VMware Cloud Community
need2BaGeek
Contributor
Contributor

NFS storage traffic going out vmk0 instead of new VMkernel port

Hi everyone,

I have a standalone ESXi 5.1 host (not managed by vCenter) that I'm connecting to a Synology NAS server.  I can mount the datastore successfully over the management network, but not over the separate subnet dedicated to the IP storage.

The management vmk0 port is on the 10.240.19.0/24 network.

The new VMkernel port I created for NFS (vmk1) is on 10.239.6.0/24, which is the subnet where our NAS resides.

I've double checked the switch ports on the Nexus 5Ks and verified all VLAN trunking is configured correctly both there and in ESXi.  There's also no routing between vmk1 and the NAS - it's all layer 2.

The issue is that when I traceroute from my ESXi host to 10.239.6.11 (the IP address of the NAS), I'm seeing "traceroute: Warning: Multiple interfaces found; using 10.240.19.157 @ vmk0."  So the traffic is going out the wrong VMkernel port.  It should be going out vmk1 instead vmk0. 

When I check the routes I can see vmk1 listed as the interface for any traffic destined for 10.239.6.0/24.  So why is this happening?  Is this a known bug? 

~ # esxcfg-route -l

VMkernel Routes:

Network          Netmask          Gateway          Interface

10.239.6.0       255.255.255.0    Local Subnet     vmk1

10.240.19.0      255.255.255.0    Local Subnet     vmk0

default          0.0.0.0          10.240.19.1      vmk0

Any help is greatly appreciated.  I can provide more info as needed.

Reply
0 Kudos
14 Replies
JPM300
Commander
Commander

Is the vmk1 for NFS traffic on a seperate vSwitch? or is it in the same vSwitch as the management Network?

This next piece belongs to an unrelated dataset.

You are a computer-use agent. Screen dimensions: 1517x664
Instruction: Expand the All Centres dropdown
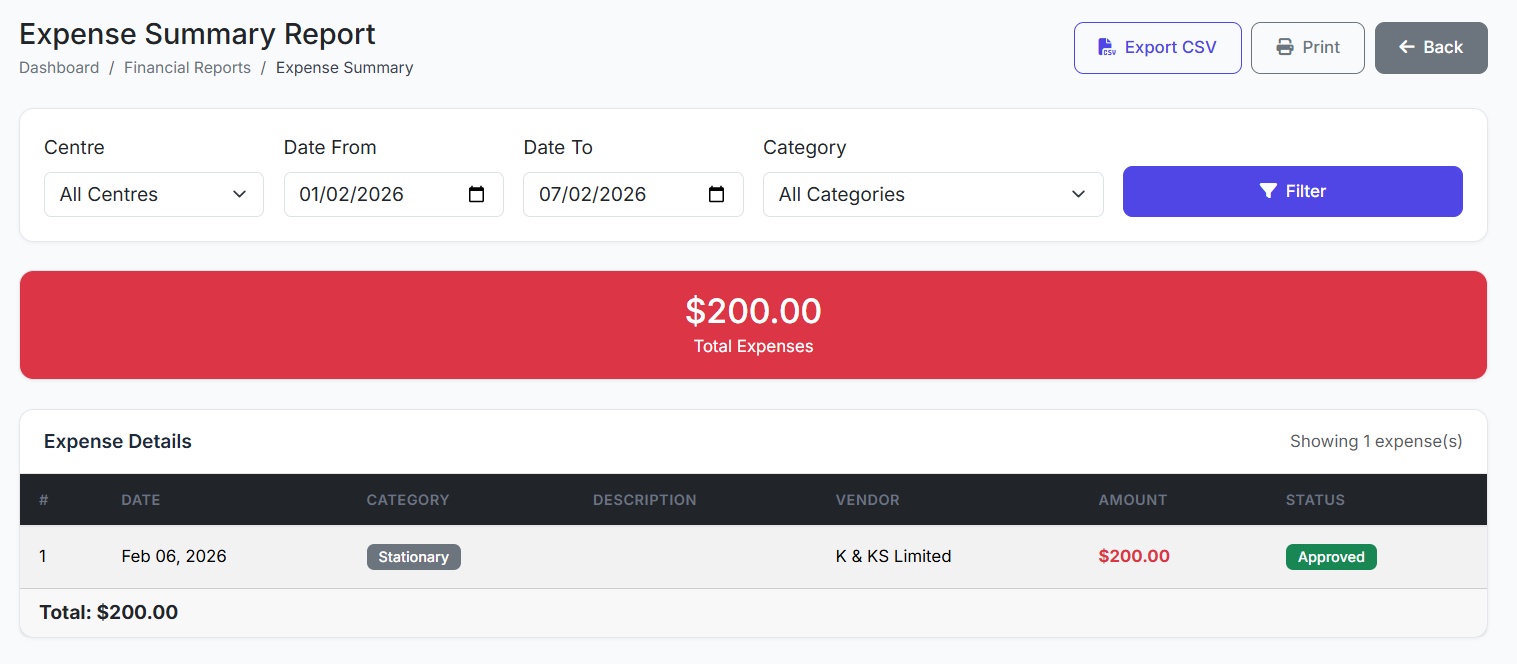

Also the network VMK1 is shouldn't be able to route to the other network.  If both VMK's can route between each other ESXi doesn't know which VMK to use and it just pics one.

Reply
0 Kudos
need2BaGeek
Contributor
Contributor

Hi JPM300,

The vmk1 port for NFS traffic is on a separate vSwitch than the management network.  The management vmk0 port is on vSwitch0, while my vmk1 port for NFS is on vSwitch1 (along with a couple VM port groups for different data VLANs).

And no, there are no routes between these two networks.  We didn't add any routes because we wanted the storage network to be isolated from management and only use Layer 2 to reach the ESXi host.

I appreciate the ideas.  Are there any other configurations that may cause this?  Is there any way (besides static routes) for me to say "when going to <this_IP>, always use <this_vmk>" ?

Thanks

Reply
0 Kudos
JPM300
Commander
Commander

Hmmm that is odd.  I know NFS doesn't have a way to bind to a nic for failover as of yet like iSCSI, so if you want failover you have to put two nics in the vSwitch you use for the VMK for NFS and use standby on the other nic.  iSCSI you can acutally bind the traffic to a VMK which helps with failover and MPIO.   I also know with NFS if you are pointing to the share via IP make sure you always use IP, if you mount the NFS share via dns name make sure you always use DNS names.  The reason for this is NFS creates the unique ID for the datatsore based off the connection name.  So if you connect a NFS store by 192.168.2.5/NFSShare  then disconnect it and reconnect it as NFSSERVER/NFSShare it will think its a new Datastore as it will generate it a new id.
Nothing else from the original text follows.